A veces, con el pesar del tiempo,
me siento dichoso de estar sentado escribiendo,
cuando toda la máquina está funcionando a mis espaldas,
sin preguntarme lo que pienso o quiero.
Entonces, mi burbuja protectora, me envuelve en la paz cotidiana de la soledad.
Sopla el viento que vuela todo lo que encuentra su paso
y yo en mi burbuja disfruto volar,
mientras no se pinche, podré vivir y disfrutar.
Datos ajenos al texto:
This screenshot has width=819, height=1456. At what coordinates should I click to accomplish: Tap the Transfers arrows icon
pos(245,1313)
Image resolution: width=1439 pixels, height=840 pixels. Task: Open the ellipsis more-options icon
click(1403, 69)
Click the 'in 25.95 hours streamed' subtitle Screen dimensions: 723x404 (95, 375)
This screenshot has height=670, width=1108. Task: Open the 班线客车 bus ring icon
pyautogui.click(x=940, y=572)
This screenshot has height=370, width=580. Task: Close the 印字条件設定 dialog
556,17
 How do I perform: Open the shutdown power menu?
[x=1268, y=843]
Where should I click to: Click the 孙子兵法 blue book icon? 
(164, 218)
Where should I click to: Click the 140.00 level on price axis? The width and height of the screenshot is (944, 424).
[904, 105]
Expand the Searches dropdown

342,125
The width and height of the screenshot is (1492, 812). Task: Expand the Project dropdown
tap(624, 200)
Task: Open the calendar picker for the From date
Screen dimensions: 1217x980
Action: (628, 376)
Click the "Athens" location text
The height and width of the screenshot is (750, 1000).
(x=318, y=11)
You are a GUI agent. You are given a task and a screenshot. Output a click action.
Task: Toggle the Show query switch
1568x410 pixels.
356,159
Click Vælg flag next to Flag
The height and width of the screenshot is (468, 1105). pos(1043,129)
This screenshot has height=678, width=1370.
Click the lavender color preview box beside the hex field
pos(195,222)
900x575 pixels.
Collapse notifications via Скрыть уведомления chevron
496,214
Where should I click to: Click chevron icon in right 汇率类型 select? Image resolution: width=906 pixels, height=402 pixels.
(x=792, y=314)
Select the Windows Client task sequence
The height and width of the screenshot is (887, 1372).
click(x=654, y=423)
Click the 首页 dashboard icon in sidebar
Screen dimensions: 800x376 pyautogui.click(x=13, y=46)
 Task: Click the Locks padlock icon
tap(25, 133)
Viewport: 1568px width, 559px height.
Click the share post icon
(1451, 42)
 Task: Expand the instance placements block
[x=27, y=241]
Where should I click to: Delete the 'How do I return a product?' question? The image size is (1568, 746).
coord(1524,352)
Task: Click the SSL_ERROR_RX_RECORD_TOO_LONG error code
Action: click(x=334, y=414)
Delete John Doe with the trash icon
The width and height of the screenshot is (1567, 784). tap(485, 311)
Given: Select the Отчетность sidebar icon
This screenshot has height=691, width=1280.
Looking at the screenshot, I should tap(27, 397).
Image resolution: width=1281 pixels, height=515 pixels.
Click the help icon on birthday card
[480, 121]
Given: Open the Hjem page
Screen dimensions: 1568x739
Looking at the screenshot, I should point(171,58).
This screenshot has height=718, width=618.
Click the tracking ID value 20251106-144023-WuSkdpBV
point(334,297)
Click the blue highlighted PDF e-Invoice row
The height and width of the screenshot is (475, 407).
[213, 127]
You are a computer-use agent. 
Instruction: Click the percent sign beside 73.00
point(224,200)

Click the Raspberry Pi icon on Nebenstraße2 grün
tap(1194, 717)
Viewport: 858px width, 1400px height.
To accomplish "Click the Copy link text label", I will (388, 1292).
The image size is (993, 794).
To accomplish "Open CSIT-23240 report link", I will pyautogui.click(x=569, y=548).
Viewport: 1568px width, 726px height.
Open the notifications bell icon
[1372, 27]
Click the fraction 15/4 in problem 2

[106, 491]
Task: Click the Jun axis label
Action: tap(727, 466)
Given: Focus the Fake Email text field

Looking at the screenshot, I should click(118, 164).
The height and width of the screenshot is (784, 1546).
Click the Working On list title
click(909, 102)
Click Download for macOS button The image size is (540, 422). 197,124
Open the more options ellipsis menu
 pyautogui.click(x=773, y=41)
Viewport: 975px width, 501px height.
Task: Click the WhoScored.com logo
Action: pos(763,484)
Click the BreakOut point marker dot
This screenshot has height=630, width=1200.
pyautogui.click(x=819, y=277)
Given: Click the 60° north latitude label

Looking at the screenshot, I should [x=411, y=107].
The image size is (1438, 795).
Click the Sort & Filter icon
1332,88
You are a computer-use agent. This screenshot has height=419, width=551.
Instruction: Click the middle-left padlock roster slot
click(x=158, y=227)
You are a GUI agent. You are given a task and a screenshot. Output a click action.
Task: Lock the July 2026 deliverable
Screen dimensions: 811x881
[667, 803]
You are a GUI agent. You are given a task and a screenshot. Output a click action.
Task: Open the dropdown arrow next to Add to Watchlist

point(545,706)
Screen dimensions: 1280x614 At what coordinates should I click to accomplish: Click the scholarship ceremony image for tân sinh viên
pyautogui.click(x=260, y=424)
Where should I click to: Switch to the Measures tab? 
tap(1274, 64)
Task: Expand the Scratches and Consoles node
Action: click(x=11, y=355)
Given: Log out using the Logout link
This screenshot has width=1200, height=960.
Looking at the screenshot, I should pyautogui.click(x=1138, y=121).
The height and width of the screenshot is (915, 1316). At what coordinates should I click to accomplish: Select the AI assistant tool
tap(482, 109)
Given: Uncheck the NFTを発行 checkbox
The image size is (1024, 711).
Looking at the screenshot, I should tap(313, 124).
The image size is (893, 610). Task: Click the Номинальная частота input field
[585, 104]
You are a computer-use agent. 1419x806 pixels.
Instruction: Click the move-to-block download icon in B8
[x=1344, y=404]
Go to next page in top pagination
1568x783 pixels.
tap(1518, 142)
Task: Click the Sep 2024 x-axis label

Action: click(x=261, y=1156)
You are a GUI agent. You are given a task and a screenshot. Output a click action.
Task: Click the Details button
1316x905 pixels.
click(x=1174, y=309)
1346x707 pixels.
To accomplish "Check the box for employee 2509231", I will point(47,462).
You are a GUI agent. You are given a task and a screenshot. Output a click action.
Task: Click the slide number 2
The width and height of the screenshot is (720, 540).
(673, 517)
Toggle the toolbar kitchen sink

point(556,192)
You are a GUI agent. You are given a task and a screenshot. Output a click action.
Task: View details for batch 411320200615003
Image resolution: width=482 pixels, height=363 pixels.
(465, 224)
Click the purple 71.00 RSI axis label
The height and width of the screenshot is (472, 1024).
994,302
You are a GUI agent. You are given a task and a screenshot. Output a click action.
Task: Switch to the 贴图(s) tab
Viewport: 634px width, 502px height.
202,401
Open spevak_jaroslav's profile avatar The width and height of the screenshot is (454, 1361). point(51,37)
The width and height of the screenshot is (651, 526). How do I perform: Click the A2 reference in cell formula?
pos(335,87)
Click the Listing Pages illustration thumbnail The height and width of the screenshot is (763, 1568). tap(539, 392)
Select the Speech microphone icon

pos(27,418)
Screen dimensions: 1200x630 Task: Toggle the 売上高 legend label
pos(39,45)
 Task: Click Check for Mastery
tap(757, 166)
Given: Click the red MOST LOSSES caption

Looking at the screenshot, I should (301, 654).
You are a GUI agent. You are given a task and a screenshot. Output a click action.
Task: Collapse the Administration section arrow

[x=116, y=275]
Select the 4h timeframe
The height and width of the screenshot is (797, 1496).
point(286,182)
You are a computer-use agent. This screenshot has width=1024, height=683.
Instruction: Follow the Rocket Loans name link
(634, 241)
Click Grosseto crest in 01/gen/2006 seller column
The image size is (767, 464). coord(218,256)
La constante necesidad de la gente, buscando la solución a sus problemas,
Yendo y viniendo de aquí para allá, entre terapeutas, médicos
recetas, sueldos sin cobrar, boletas a pagar,
con la mochila llena de cosas, sin tiempo para navegar.
En lo que digo no hay una expresión callada,
pero somos envases no retornables.
Una vez vacíos no hay vuelta atrás.
Lo peor sería llenar el envase con nosotros dentro y cerrarlo para no salir más.
Esa es la sensación de sentirse ahogado en penas,
de mirar hacia otro lugar, añorar lo que otros tienen
mientras uno se muerde la lengua
ya que no hay lengua, en esos momentos, que nos permita expresar
la ira descontrolada del sufrimiento repentino, casi dañino y mortal
que nos genera tanta eterna lucha para morir sin acabar.
Y a pesar del tiempo y de mis mañas para decir las cosas,
o lo que con palabras parezco decir acerca de la verdad inequívoca e irremediable
hoy me siento aliviado de mis pesares,
distendido de la necesidad constante y caprichosa de ser entero.